Jika sistem tidak meminta pemeriksaan tambahan, proses refund selesai setelah pemindaian. Namun, jika diminta, wisatawan harus menunjukkan barang yang dibeli. Karena itu, pastikan barang belanjaan tidak terkubur di dalam koper yang sudah masuk bagasi.
Kemasan Tak Lagi Disegel, tapi Barang Tak Boleh Dipakai
Kabar baiknya, aturan pengemasan produk konsumsi seperti makanan dan kosmetik menjadi lebih longgar. Sebelumnya, barang kategori ini wajib dikemas dalam plastik tersegel khusus. Mulai November 2026, pembedaan antara general goods (pakaian, elektronik) dan consumables (makanan, kosmetik) dihapuskan, sehingga kemasan tersegel tidak lagi diwajibkan.
Meski begitu, ada satu syarat yang tidak bisa ditawar: barang yang diajukan refund tidak boleh digunakan atau dikonsumsi selama di Jepang. Produk kosmetik yang sudah dibuka pemakaiannya, atau makanan yang sudah dibuka bungkusnya, otomatis gugur dari syarat pengembalian pajak. Barang harus tetap dalam kondisi utuh hingga dibawa keluar dari Jepang.

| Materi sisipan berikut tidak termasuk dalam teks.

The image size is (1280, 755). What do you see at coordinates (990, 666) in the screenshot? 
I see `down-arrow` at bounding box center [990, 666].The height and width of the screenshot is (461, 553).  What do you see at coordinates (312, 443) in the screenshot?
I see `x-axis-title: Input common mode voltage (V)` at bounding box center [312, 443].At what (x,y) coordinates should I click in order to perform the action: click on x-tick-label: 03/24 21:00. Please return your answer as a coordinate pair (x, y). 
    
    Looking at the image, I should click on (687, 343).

Batas Waktu Jadi 90 Hari, Lebih Lega Atur Jadwal
Sistem baru ini juga memperpanjang tenggat waktu membawa barang keluar Jepang. Jika sebelumnya wisatawan hanya punya 30 hari sejak tanggal pembelian, kini batasnya menjadi 90 hari. Kebijakan ini memberi ruang lebih besar bagi wisatawan yang merencanakan perjalanan panjang atau mengunjungi beberapa kota sekaligus.
Kendati demikian, pengembalian pajak tetap bergantung pada barang yang benar-benar meninggalkan Jepang. Bea Cukai berwenang memverifikasi kesesuaian antara struk, paspor, dan barang yang dibawa.

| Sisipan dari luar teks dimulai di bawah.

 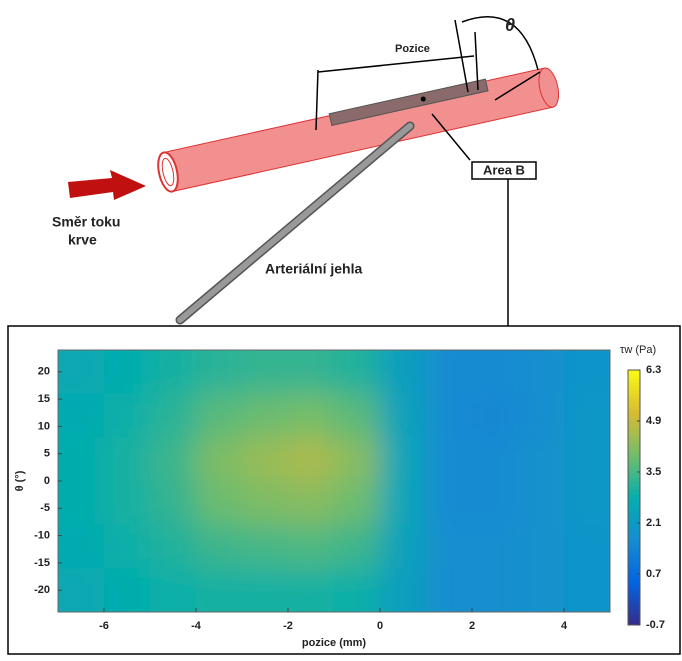 I want to click on colorbar-tick-label: 0.7, so click(x=654, y=574).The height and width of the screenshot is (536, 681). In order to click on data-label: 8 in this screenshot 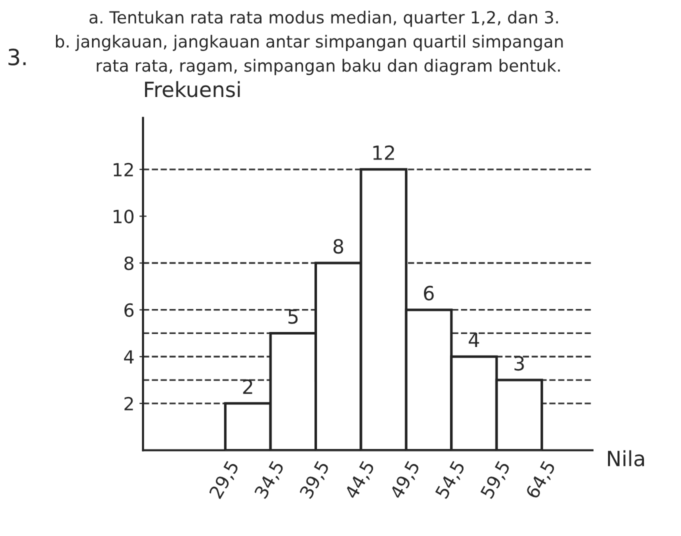, I will do `click(338, 246)`.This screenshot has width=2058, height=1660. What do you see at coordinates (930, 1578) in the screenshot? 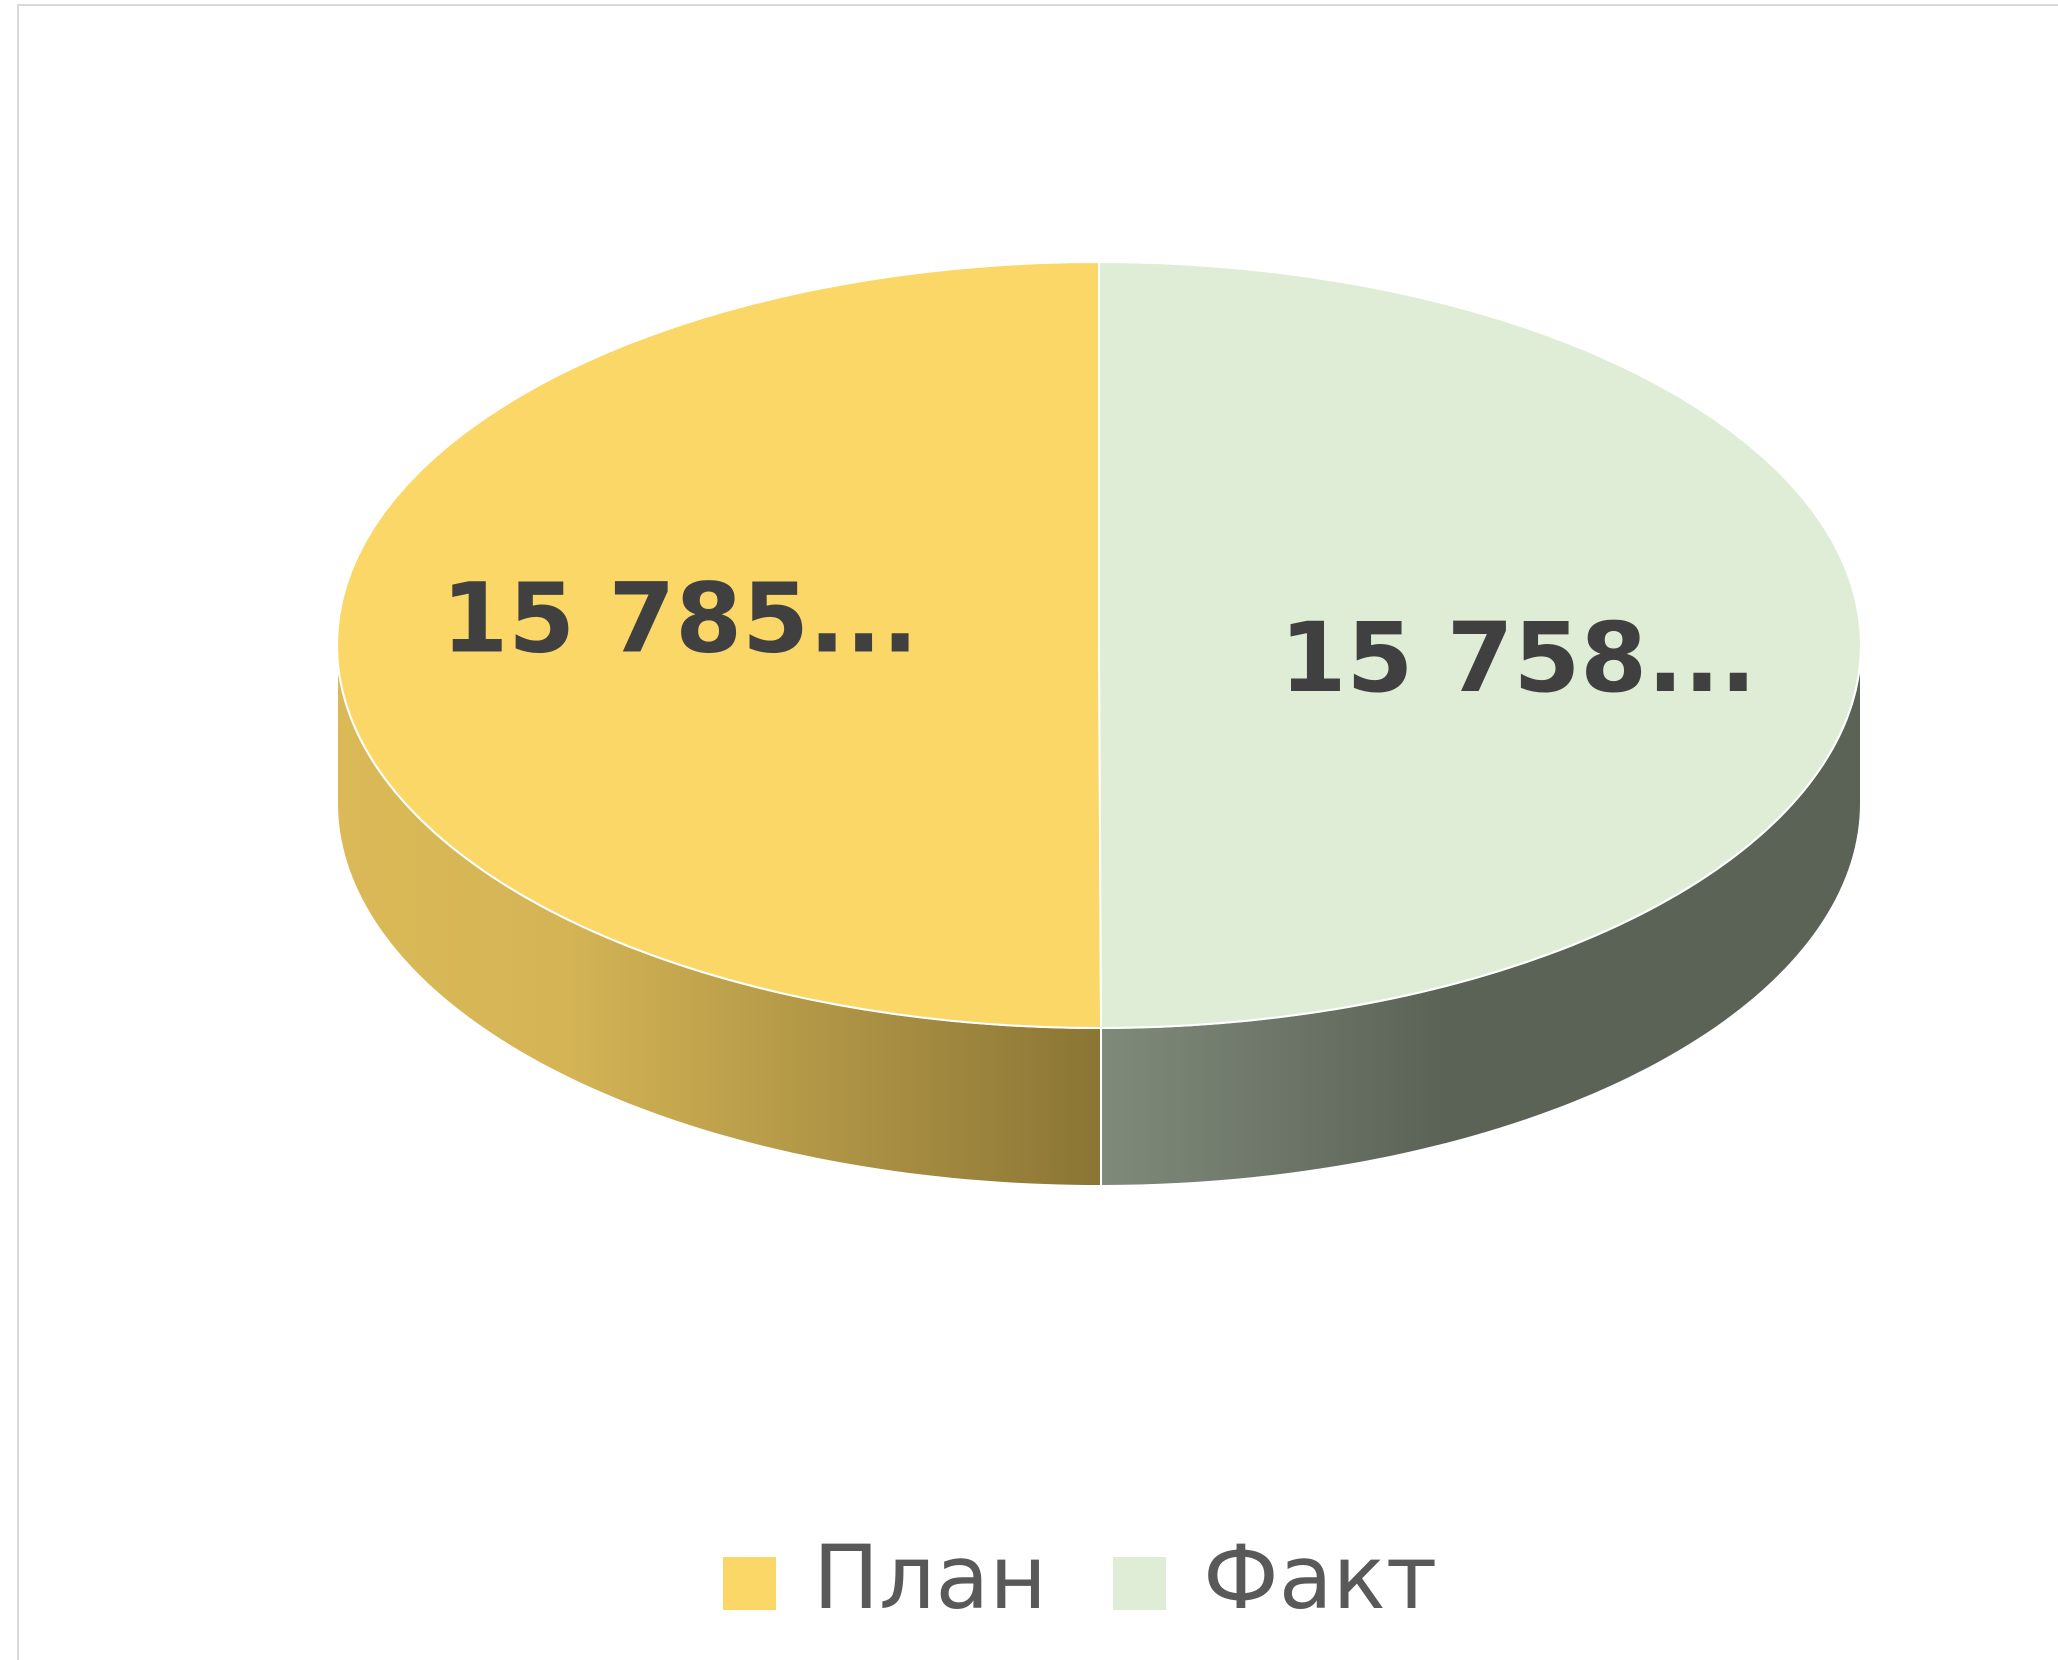
I see `legend-label: План` at bounding box center [930, 1578].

Tips agar Proses Refund di Bandara Jepang Lancar
Tiga hal perlu disiapkan sebelum tiba di bandara keberangkatan. Pertama, pastikan paspor selalu dibawa saat berbelanja karena menjadi syarat utama pencatatan transaksi. Kedua, kumpulkan seluruh struk pembelian di satu tempat yang mudah diakses.

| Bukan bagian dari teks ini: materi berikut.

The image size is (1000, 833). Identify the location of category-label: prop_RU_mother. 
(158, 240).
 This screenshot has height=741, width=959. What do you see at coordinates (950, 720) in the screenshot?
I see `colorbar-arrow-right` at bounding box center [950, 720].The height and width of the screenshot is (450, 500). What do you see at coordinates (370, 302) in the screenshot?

Ketiga, luangkan waktu ekstra sebelum jadwal penerbangan untuk mengantre di terminal tax-free. Proses pemindaian dan kemungkinan pemeriksaan barang membutuhkan waktu, terutama di bandara besar seperti Narita atau Kansai. Dengan persiapan yang matang, pengalaman belanja di Jepang tetap menyenangkan tanpa hambatan administrasi.